Two variants of the A-26 were produced; the “B”with a solid nose that could be configured with a combination of machine guns and cannons, and the “C”with a glass nose which held a bomb sight. The glass nose section of a “C” could be exchanged for a solid nose in only a few hours based on operational roles. Its devastating firepower made for a formidable weapon when it entered combat in 1944. It was the last U.S. Army Air Force ground attack and tactical bomber introduced in World War II.
Re-designated the B-26 in 1948, the plane served in the Korean Conflict and flew day and night interdiction missions against the communist ground forces. It returned to action for a third time in Southeast Asia from 1960 to 1969. The craft also served with the Tactical Air Command through the late 1960's and also saw service with Air National Guard units up to 1972.

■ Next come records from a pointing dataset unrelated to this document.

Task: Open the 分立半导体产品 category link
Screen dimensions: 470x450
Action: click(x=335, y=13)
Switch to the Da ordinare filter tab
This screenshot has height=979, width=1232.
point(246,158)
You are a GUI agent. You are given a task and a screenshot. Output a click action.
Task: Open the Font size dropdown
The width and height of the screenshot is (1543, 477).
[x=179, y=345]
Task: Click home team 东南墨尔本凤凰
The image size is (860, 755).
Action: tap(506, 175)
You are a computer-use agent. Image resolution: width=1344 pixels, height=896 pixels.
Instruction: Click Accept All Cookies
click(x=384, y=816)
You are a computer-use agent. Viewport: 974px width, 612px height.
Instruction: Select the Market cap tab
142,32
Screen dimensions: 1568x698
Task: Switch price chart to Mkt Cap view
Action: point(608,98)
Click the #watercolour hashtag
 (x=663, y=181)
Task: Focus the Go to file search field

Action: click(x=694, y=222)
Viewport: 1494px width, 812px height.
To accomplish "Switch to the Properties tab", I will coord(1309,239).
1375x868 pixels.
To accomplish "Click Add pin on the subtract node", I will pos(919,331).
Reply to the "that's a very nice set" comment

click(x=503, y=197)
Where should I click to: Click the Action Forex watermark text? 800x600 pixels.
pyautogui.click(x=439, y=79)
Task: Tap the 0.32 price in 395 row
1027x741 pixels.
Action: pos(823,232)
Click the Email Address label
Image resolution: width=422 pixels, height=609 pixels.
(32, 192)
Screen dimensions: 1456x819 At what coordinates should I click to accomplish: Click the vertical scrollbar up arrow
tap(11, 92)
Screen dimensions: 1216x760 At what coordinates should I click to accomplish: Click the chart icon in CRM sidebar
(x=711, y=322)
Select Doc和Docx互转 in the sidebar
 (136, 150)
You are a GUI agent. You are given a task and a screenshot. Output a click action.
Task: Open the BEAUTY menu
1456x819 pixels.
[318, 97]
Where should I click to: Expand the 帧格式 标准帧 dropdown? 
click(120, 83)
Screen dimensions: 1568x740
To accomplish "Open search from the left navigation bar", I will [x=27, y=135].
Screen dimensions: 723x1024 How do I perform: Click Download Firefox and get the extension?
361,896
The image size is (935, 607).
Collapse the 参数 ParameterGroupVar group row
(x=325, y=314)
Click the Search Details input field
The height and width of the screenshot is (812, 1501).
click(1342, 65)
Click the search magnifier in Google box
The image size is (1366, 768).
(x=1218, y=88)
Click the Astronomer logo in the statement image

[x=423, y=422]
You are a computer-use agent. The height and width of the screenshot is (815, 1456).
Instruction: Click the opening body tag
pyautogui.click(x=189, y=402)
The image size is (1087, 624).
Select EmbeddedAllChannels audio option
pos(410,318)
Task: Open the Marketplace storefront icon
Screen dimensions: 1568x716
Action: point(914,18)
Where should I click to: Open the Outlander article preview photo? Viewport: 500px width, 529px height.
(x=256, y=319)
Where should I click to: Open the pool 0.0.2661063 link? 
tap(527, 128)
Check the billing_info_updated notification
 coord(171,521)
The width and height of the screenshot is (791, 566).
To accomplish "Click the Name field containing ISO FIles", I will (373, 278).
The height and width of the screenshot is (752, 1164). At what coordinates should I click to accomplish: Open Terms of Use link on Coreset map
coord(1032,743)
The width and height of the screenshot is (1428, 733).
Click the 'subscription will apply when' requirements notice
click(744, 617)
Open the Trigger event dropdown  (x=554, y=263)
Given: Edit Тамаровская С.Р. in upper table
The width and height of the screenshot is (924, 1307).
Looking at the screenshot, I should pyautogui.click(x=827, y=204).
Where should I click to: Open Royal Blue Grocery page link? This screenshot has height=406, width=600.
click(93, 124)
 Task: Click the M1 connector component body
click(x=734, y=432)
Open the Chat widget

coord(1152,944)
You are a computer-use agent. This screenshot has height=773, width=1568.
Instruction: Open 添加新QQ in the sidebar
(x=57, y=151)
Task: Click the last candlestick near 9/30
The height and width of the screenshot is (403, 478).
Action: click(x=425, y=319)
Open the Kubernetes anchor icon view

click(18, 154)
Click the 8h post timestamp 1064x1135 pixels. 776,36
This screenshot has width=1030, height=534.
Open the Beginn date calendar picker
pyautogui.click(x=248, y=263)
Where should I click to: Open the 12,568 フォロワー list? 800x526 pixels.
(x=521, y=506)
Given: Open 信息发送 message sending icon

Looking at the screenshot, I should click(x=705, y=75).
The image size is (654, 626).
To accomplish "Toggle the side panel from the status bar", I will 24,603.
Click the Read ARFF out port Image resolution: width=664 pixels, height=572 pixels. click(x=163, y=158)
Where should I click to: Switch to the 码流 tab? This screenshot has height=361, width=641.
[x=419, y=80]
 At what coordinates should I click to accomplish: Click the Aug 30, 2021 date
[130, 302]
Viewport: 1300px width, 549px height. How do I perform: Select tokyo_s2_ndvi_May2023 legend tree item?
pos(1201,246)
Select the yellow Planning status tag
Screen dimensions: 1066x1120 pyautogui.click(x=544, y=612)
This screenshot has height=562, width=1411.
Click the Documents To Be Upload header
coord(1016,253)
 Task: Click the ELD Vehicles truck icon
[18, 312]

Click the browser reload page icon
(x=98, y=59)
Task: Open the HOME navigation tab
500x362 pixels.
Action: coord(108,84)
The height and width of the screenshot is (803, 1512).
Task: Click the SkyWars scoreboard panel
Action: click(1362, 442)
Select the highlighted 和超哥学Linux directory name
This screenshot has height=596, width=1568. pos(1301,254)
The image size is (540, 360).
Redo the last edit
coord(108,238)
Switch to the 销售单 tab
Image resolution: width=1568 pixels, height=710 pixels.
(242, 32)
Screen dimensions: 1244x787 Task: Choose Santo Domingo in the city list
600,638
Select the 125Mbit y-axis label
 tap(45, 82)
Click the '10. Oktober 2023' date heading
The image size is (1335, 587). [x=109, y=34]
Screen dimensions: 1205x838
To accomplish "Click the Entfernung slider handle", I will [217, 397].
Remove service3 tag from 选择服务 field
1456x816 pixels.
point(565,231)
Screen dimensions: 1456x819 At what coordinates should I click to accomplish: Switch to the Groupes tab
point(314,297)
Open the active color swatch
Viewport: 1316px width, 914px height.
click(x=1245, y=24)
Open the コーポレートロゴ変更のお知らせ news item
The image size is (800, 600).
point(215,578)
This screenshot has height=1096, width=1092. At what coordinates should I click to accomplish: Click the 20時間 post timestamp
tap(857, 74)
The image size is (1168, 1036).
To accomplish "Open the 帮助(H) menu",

The Museum's A-26C was delivered to the USAAF in November, 1944 and was assigned to the 416th Bomb Group (Light), 671st Bomb Squadron stationed at Melun, France.
After the aircraft removed from the Air Force inventory in 1957, ownership passed to the National Metals Corporation of Phoenix, Arizona in June, 1958. After eight years of civilian service, ownership transferred to its final civilian owner, Consolidated Aircraft Sales of Fairfield, New Jersey. Consolidated Aircraft Sales eventually abandoned the aircraft at the Sikorsky airport in Stratford, CT in 1969. In 1971, the Museum took ownership of the aircraft from the City of Bridgeport who had authority over the airport.
The restoration began in November, 2003 and the plane was moved from the Restoration Hangar to the Military Hangar in the middle 0f 2012.